» Try it:
Pull each line containing "cell" out of the data and copy it.

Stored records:
**********

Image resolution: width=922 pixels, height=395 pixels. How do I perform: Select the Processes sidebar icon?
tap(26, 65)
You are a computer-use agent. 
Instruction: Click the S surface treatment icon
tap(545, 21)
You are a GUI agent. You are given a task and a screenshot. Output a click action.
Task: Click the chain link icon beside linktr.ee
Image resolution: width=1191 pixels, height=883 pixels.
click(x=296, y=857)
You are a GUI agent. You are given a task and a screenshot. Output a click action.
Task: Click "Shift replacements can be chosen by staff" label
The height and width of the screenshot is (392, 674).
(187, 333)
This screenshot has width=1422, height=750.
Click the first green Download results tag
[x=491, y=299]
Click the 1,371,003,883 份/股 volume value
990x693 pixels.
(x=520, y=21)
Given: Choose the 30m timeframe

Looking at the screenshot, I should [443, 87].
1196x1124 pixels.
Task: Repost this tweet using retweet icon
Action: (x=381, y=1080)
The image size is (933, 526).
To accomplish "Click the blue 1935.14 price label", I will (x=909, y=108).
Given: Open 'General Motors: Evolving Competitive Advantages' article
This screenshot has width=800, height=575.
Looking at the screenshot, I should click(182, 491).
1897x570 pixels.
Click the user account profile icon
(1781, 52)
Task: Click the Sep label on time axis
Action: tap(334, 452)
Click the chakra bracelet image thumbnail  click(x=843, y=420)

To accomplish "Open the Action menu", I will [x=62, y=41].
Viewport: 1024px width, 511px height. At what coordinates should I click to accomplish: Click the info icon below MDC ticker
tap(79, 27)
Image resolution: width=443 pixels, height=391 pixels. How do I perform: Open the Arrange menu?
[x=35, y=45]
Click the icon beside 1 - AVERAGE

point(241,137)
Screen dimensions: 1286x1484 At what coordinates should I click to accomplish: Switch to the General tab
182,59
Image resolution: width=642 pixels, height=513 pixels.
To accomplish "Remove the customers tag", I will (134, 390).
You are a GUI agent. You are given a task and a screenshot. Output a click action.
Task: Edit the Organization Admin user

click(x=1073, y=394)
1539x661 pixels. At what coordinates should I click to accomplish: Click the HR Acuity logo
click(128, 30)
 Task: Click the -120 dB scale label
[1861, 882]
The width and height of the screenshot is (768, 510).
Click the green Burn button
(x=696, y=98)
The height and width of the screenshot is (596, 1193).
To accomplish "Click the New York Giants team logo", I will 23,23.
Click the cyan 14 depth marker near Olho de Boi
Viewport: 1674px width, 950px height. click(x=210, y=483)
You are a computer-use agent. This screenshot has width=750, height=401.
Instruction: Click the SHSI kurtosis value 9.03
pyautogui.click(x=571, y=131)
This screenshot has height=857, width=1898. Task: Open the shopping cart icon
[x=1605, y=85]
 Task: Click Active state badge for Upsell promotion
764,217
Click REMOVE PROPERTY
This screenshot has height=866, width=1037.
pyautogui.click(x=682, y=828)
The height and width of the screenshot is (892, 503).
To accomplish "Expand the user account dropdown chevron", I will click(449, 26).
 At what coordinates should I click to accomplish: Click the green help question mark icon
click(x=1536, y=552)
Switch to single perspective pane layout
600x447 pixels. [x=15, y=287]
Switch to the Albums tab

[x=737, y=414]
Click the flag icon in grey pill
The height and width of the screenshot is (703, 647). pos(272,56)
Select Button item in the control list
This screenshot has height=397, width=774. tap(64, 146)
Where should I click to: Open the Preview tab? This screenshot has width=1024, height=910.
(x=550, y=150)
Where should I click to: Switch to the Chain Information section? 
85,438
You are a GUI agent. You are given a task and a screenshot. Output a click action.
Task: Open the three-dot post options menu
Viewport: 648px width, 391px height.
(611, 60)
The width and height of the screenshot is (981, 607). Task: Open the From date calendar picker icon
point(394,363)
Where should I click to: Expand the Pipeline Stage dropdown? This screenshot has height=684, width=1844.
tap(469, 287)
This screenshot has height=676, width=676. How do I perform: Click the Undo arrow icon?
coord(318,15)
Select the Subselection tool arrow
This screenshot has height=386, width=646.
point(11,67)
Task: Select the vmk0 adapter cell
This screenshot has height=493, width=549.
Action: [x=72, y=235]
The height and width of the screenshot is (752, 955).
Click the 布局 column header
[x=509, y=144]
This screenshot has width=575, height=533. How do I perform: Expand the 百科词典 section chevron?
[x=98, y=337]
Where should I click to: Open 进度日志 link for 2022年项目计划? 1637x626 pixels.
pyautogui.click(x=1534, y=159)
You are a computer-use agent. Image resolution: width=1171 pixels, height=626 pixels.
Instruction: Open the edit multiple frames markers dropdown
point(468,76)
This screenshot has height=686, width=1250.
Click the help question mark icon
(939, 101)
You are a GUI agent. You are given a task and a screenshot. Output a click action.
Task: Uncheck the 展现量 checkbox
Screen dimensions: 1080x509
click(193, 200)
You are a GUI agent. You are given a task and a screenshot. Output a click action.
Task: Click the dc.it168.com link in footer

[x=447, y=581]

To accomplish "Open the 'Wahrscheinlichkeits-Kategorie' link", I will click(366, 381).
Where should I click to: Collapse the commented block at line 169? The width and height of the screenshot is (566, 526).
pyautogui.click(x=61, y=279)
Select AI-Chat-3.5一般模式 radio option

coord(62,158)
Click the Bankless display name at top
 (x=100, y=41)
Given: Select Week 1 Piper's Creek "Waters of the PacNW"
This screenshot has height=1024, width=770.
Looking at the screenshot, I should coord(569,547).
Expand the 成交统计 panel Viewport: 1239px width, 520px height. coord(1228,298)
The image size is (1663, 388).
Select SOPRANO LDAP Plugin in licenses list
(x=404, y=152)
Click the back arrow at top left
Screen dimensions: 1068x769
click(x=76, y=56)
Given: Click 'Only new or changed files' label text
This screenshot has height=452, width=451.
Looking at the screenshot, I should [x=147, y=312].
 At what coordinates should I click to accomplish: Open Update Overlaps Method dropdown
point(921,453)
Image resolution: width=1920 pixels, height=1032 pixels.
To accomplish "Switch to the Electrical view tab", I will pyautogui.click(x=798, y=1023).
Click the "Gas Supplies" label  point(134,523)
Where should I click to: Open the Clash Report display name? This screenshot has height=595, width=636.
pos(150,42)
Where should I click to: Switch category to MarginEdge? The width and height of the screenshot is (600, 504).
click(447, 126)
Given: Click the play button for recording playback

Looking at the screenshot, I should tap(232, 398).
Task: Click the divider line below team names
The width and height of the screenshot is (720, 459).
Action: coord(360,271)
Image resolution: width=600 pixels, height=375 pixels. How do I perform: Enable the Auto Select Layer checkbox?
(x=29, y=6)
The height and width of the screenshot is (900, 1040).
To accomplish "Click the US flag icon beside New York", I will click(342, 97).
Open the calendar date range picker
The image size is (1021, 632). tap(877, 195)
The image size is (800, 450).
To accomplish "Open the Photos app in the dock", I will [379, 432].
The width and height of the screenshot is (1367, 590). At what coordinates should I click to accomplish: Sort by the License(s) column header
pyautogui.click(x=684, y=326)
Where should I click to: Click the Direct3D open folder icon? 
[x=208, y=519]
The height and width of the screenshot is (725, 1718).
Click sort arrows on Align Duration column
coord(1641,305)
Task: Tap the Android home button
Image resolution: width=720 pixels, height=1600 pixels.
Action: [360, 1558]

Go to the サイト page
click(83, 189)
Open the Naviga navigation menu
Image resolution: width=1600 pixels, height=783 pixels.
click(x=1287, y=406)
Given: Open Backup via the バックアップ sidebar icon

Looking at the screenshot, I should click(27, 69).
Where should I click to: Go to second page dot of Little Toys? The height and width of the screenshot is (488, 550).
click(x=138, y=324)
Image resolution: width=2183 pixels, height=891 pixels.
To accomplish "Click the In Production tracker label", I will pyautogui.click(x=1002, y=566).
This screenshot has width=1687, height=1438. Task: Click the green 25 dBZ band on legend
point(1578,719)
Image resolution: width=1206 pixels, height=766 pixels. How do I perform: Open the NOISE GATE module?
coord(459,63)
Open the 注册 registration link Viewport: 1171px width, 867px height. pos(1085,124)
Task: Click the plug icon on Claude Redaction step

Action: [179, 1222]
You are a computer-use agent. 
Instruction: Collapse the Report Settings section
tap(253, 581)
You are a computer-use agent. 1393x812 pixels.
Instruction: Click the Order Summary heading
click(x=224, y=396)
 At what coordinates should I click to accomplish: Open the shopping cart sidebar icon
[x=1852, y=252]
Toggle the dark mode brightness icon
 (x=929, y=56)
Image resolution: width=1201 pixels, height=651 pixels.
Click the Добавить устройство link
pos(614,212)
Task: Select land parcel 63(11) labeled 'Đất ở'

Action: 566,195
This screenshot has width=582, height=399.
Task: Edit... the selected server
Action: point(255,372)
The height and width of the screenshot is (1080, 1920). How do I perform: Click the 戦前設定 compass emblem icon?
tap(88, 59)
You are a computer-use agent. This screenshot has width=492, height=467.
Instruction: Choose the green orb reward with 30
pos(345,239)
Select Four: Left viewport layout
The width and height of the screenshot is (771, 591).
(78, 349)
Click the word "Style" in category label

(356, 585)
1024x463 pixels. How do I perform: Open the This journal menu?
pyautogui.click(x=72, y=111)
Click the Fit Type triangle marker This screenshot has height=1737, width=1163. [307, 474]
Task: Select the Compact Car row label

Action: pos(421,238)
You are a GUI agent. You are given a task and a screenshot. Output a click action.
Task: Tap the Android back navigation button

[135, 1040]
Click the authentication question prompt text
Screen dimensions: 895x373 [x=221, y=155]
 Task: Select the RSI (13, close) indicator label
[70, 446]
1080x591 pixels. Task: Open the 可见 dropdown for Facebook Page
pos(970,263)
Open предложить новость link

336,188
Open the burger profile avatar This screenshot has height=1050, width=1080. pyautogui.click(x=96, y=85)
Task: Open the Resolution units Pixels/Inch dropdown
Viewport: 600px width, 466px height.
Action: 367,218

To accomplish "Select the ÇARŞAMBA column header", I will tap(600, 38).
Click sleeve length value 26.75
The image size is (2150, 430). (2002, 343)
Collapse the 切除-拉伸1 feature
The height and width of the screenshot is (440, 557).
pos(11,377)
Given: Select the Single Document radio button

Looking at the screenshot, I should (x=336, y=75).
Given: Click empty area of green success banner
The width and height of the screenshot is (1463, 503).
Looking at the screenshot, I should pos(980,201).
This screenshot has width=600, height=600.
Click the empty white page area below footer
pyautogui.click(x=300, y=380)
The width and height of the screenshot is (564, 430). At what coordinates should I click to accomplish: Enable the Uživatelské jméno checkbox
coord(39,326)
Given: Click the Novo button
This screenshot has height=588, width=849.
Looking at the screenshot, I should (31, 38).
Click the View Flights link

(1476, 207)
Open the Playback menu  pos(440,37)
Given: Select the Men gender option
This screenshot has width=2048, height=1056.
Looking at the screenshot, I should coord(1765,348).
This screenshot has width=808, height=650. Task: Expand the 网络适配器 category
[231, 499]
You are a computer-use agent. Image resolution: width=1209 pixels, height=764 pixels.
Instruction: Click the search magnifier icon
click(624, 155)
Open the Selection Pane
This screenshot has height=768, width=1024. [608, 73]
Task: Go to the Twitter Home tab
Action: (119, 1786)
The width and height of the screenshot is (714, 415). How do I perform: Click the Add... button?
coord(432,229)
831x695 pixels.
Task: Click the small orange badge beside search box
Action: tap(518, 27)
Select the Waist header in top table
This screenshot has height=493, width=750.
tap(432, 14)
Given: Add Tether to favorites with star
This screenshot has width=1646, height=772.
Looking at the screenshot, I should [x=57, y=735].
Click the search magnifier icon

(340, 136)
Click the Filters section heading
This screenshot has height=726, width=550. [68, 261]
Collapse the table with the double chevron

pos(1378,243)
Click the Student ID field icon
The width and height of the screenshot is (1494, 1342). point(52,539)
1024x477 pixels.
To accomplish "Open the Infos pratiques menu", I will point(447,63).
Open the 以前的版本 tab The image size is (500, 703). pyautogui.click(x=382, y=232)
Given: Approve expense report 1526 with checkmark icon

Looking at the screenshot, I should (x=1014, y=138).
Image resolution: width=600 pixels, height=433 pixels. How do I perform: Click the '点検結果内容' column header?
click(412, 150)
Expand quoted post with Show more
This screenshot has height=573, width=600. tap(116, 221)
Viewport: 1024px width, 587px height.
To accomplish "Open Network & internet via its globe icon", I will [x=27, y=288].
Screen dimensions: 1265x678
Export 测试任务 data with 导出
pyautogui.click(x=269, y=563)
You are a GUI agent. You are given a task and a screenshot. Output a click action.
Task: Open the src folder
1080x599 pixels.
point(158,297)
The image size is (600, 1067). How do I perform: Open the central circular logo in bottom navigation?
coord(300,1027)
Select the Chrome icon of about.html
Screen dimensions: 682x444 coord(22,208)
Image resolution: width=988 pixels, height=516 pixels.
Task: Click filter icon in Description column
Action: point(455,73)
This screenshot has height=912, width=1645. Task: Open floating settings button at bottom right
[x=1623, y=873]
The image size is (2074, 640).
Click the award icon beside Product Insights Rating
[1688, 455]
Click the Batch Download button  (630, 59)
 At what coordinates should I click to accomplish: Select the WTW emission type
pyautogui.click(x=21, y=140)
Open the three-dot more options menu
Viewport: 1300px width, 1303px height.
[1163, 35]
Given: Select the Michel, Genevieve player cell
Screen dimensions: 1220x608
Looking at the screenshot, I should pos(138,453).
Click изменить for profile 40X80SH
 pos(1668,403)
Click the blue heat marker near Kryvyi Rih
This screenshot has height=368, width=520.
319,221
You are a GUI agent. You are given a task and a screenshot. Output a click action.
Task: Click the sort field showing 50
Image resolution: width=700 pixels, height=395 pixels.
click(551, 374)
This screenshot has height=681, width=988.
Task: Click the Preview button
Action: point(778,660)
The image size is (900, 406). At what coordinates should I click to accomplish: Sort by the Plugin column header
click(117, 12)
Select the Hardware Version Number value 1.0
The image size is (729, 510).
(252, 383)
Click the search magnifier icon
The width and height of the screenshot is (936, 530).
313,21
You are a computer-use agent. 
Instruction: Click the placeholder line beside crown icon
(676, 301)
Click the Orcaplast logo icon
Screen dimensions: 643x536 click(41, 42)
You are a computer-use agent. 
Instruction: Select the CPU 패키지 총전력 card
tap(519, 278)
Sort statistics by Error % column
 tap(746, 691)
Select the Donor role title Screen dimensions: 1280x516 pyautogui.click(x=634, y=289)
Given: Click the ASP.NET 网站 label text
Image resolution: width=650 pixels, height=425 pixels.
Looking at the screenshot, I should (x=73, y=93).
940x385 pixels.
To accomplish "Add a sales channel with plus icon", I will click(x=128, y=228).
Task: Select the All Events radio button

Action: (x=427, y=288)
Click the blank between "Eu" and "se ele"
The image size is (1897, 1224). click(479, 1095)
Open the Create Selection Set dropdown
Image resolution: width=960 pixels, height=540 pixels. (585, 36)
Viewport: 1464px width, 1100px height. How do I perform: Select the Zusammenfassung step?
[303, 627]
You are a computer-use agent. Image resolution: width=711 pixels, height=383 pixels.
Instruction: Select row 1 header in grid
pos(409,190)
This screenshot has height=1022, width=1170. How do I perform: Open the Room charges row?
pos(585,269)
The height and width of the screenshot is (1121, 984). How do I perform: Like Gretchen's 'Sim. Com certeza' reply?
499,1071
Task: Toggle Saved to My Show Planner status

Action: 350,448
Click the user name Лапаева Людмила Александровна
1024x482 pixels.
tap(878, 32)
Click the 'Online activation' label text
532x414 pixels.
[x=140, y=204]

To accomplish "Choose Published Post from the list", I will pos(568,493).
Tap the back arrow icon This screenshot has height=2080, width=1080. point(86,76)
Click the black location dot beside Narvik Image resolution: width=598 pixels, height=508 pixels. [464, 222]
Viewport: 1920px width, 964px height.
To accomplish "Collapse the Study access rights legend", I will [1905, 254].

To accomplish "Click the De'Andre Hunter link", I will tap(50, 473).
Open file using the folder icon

**********

» Answer to the exercise:
Task: Select the vmk0 adapter cell
Given: Select the Michel, Genevieve player cell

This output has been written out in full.